June 17, 1997
On the Indian Ocean
Living in Flores is a matter of survival. The overnight ferry boat journey from Flores
to Ende, was over 22 hours on a sardine can of a pelini boat. There was over 4,000 people
on ship. The recommended capacity must be max 500. There were no spare inches of space to
be had...even the stair rails had people sleeping on them. I realize now why when an
Indonesian ferry sinks so many people die. There is one small lifeboat and 40 lifejackets
on board. Being the only westerner on the journey it made for an extra long trip.
June 19, 1997
Moni
Hi there! I met a funny guy here in Moni (Flores, Indonesia).He is so crazy to go
round the world by bicycle. I could not do that! We have bad weather here in Moni, we're
in the middle of the dry season, but we still venture to climb Mt. Kelimutu, to see the
three colored volcanic lakes inside the crater. Even the huge rain could not stop us. And
you know what else is amazing man? Tim was still on his bike!
Axel, Czech Republic
Message in Czech language(do not adjust your set):
Prestan serfovat po internetu, zvedni ten svuj linej zadek a jdi se taky podivat do
sveta! At tady nepotkavam jen samy Amiky,Nemcoury a Japonce.
Axel z Prahy
June 20, 1997
Wodong Beach, Flores, Indonesia
A brief note from an Australian visitor - Australian, European, American or whatever,
we're all really in the same boat. Travel is usually thought of as an activity where you
leave your responsibilities behind, but maybe that's not the whole story. Traveling
through a place like Indonesia, where you're dealing with so many locals each day, brings
it's own sort of responsibility. All of us are ambassadors here, and all it takes is a few
friendly words, a few bumbling attempts at some bahasa Indonesia, and you'll make friends.

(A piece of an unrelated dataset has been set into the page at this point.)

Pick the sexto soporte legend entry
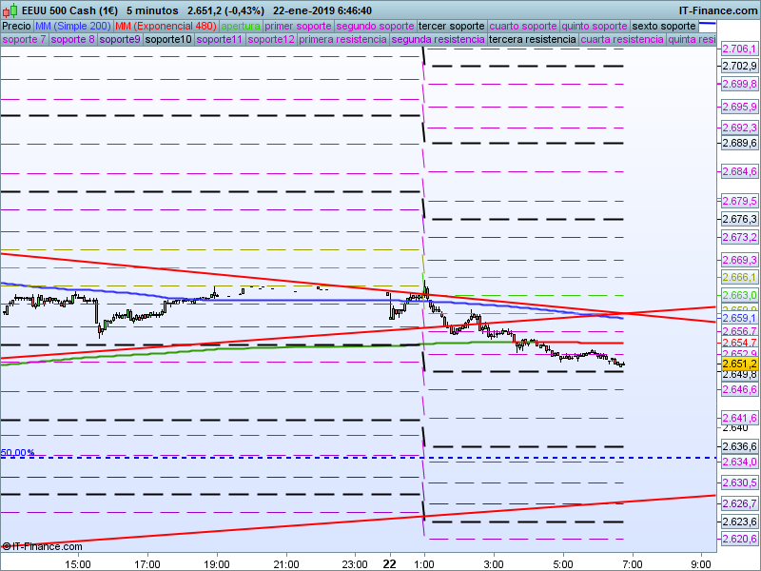This screenshot has width=761, height=571. [x=664, y=26]
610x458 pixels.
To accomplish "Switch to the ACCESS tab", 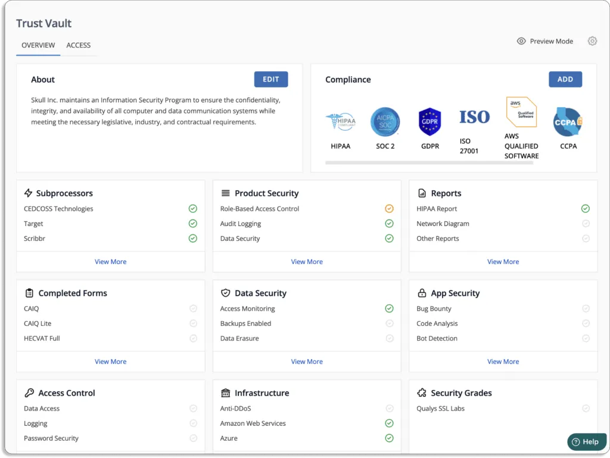I will (x=78, y=45).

Doesn't matter if you make a complete fool of yourself, if you try and talk the local
lingo to the locals, they'll love you for it. Just stand in some public place, any place,
start talking to someone, and pretty soon there's a whole crowd, looking, laughing, just
having a good time. It's easy - just a wink, just some funny little twist of the face, and
waves of laughter go round the onlooking crowd. Then pretty soon you hear the murmurs
passing round "ya, bisa, mister speaks Indonesian". And at the end of it all?
You've gained respect; they love the fact that you've made an effort, no matter that your
Indonesian grammar's piss weak. So, learn the lingo, you'll have a better time, you'll
leave a good impression, and everyone comes out ahead.
Mark Rosenberg
Tasmania, Australia
June 21, 1997
Wodong Beach
Relaxing at the lovely Wodong Beach Homestay. For $2 US per day one receives their own
bungalow on the ocean. Included are free canoes and snorkeling on the reef. Out the back
door, My Aussie mate Mark and I had a hike part way up a volcano before the heat drove us
to a swim in a flowing stream. We then chilled at the homestay the remaining part of the
day trying to learn Bahasa Indonesian.
June 22, 1997
Wodong/Maurole, Flores
In the morning I waited unsuccessfully to charter the boat to snorkel off Besar
Island. Flores has a huge percentage of its locals that are Catholic and being Sunday it
created some troubles. The other part of the crew did not return in time for a voyage. A
phrase I have coined is the Indonesian way, it must be experienced to have full
appreciation. What makes simple sense is not par for the course here. I opted for a cycle
westward 100 km's to the town of Maurole. This route will stay on the north side island.
Few travelers take this path. With my lack of the Indonesian language and their shock at
seeing a westerner, it is interesting. Cycling by villages brings all the locals out to
welcome me. Sometimes the children follow me uphill for km's, until I can dust them on the
downhill.
Tonight's accommodations are not the Ritz. I have the room in the garage next to the
chickens and a dog in heat. Hopefully, I can manage a few winks between the clucking of
the hens and hollowing of the mutt. Throughout Asia I have decided for weight reasons to
travel without a tent or stove. The cost of food and shelter in Asia is only a few dollars
per day. The downside is it limits some of your freedom. Well, at the moment all is quiet.
I'm going to give sleeping (tidur) a shot.